The unanimous first-place winner in our frozen Margarita tasting was that of Haley Traub, general manager at New York’s Attaboy. The judges found it to be the most “textbook” in the tasting, with Brian Evans describing it as the most “universally palatable” and a frozen Margarita that would never be sent back. The recipe, however, is not quite so textbook. To the expected blanco tequila (Traub favors Milagro), Cointreau, lime juice and agave nectar, Traub adds a splash of orange juice, a subtle touch that adds some necessary extra sweetness and roundness while remaining almost undetectable.

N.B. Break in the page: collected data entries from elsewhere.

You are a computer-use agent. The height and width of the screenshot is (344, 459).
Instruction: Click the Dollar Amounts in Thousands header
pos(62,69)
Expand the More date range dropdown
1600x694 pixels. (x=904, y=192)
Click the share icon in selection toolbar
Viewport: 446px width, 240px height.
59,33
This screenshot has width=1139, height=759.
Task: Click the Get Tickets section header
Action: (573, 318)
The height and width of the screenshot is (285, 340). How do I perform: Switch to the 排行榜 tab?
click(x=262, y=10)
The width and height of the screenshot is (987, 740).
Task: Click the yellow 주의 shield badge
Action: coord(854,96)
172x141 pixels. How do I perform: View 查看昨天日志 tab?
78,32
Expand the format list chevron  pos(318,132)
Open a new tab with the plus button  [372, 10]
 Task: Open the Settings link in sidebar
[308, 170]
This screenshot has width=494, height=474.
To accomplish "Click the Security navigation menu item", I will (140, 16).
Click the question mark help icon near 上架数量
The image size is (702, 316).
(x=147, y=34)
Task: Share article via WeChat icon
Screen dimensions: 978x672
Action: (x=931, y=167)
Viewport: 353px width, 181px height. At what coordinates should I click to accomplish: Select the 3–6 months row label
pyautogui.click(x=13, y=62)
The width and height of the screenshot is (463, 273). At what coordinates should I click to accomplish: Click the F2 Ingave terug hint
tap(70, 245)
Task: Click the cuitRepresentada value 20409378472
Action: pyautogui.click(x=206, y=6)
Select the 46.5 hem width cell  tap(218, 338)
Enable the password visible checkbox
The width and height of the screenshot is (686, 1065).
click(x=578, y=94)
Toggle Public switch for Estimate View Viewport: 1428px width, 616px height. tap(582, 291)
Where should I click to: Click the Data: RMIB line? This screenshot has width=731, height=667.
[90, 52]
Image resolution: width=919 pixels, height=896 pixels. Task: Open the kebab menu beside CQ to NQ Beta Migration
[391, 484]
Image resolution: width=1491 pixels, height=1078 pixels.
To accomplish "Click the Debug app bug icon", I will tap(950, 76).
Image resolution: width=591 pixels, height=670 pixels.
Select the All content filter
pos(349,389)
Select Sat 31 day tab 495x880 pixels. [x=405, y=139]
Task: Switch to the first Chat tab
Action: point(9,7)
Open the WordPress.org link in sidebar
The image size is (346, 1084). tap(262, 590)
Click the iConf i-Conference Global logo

- 1 1/2 ounces blanco tequila, preferably Milagro Silver
- 1 ounce Cointreau
- 1 ounce lime juice
- 1/4 ounce fresh orange juice
- 1/4 ounce agave nectar, preferably Madhava Organic Amber Agave
Garnish: lime and kosher salt rim, optional
- Prepare the glass, if using the lime-salt rim. Moisten half the rim of a double rocks glass with a lime wheel, then dip gently in kosher salt.
- Combine all ingredients in a blender.
- Fill a 13-ounce double rocks glass with a heaping scoop of pebble ice (see Editor’s Note).
- Add ice to the blender and blend until smooth.
- Pour into a double rocks glass.
Traub recommends these molds for pebble ice to make blended drinks at home. If standard home tray ice cubes are the only option, crush them in a Lewis bag or with a rolling pin before adding to the blender.